Majority shareholder with her husband Michael Wynn Jones, and a director since 1996, Smith runs two restaurants at the 'Canaries' ground and cracked open the champagne on Wednesday when Norwich sealed promotion from the first division.

"I'm totally overwhelmed," said Smith who has invested about seven million pounds ($12.4 million) in the club. Ticketmaster. "We're both absolutely thrilled."

Norwich reached the premier league without kicking a ball after rivals Sunderland had their goalkeeper sent off and slumped to a 3-0 defeat at Crystal Palace.

Norwich, relegated from the money-spinning top flight in 1995, lead the table with 85 points and just four games left. They cannot be denied one of the two automatic promotion slots and are well-positioned to become champions.

However, the odds are against them staying long in the top flight. Norwich's last sojourn in the premier league lasted three years and almost bankrupted the club, a crisis that triggered Smith's arrival in the boardroom.

Two of last season's promoted clubs, Wolverhampton Wanderers and Leicester City, are almost certain to go back down again but Smith, who left school at 16 with no qualifications, is not going to throw away money trying to buy success.

"We'll be having an imminent board meeting now to find out exactly how many funds will be available and we'll go from there," she told the BBC on Thursday.

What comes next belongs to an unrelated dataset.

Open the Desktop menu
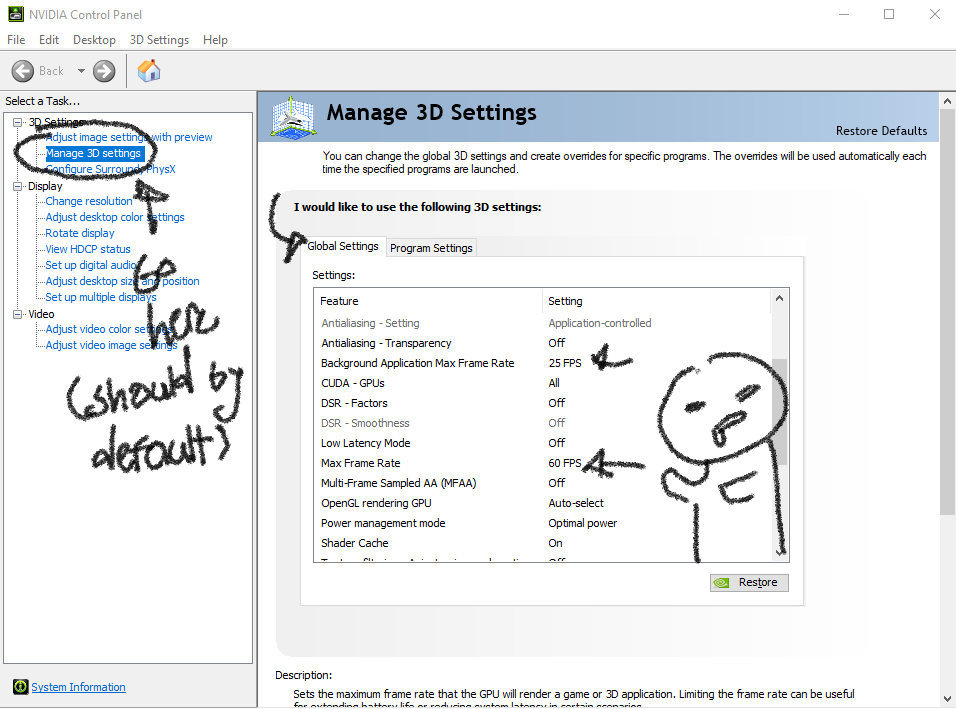This screenshot has width=956, height=709. 94,40
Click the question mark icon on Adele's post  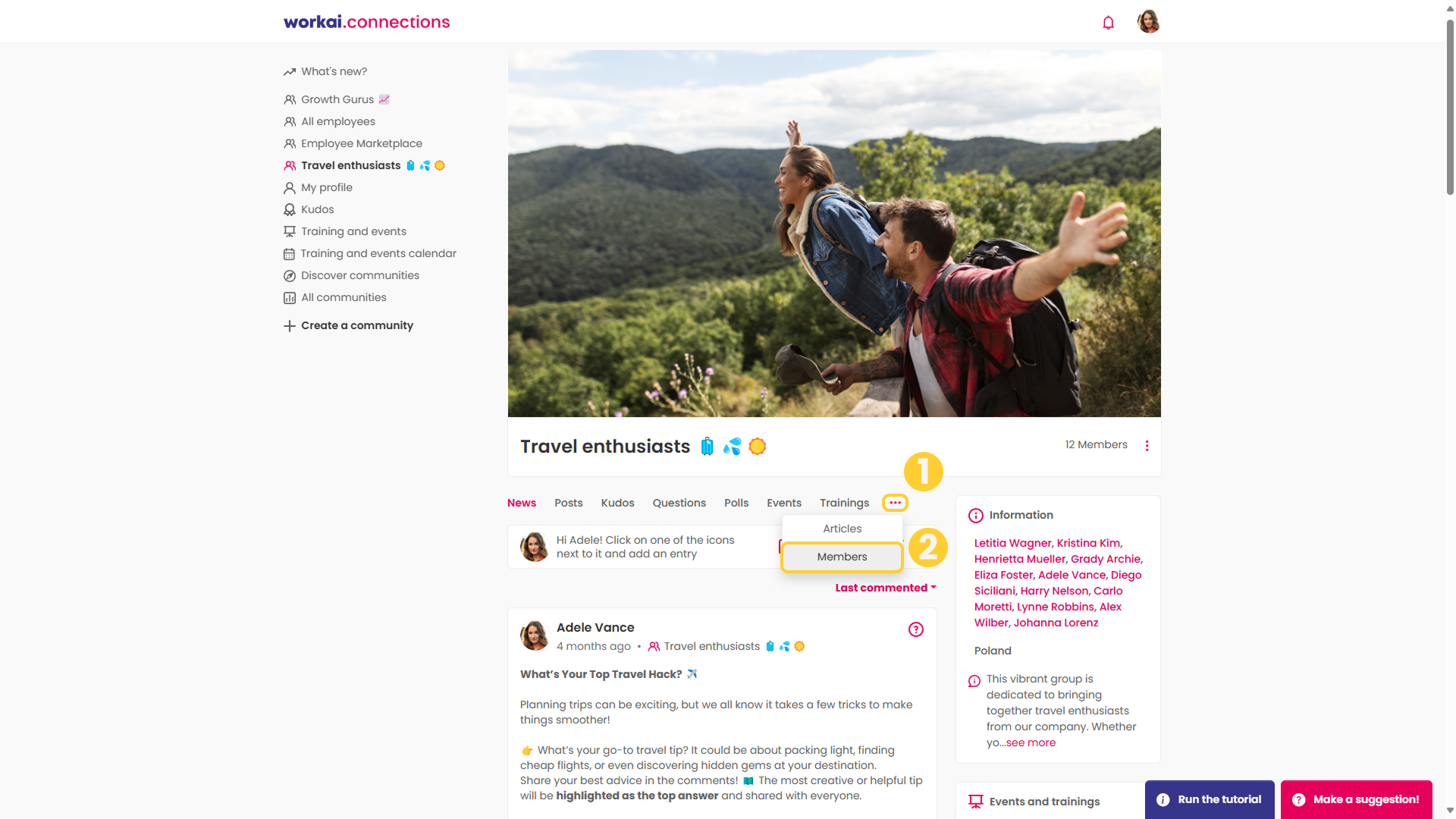pos(916,629)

"We are a football club that was on the brink of bankruptcy nine years ago and we had a very, very difficult time. So obviously our priorities will be the safety and the survival of the football club."

"We're supporters ourselves and we've worked very hard all our lives and all we ever wanted was to see our football club back in the premiership because we watched it fall so badly."

Norwich, whose only major honours are two League Cups in 1962 and 1985, finished third in the premier league in 1992/93 and famously knocked Bayern Munich out of the UEFA Cup the following season before their rapid slide towards relegation.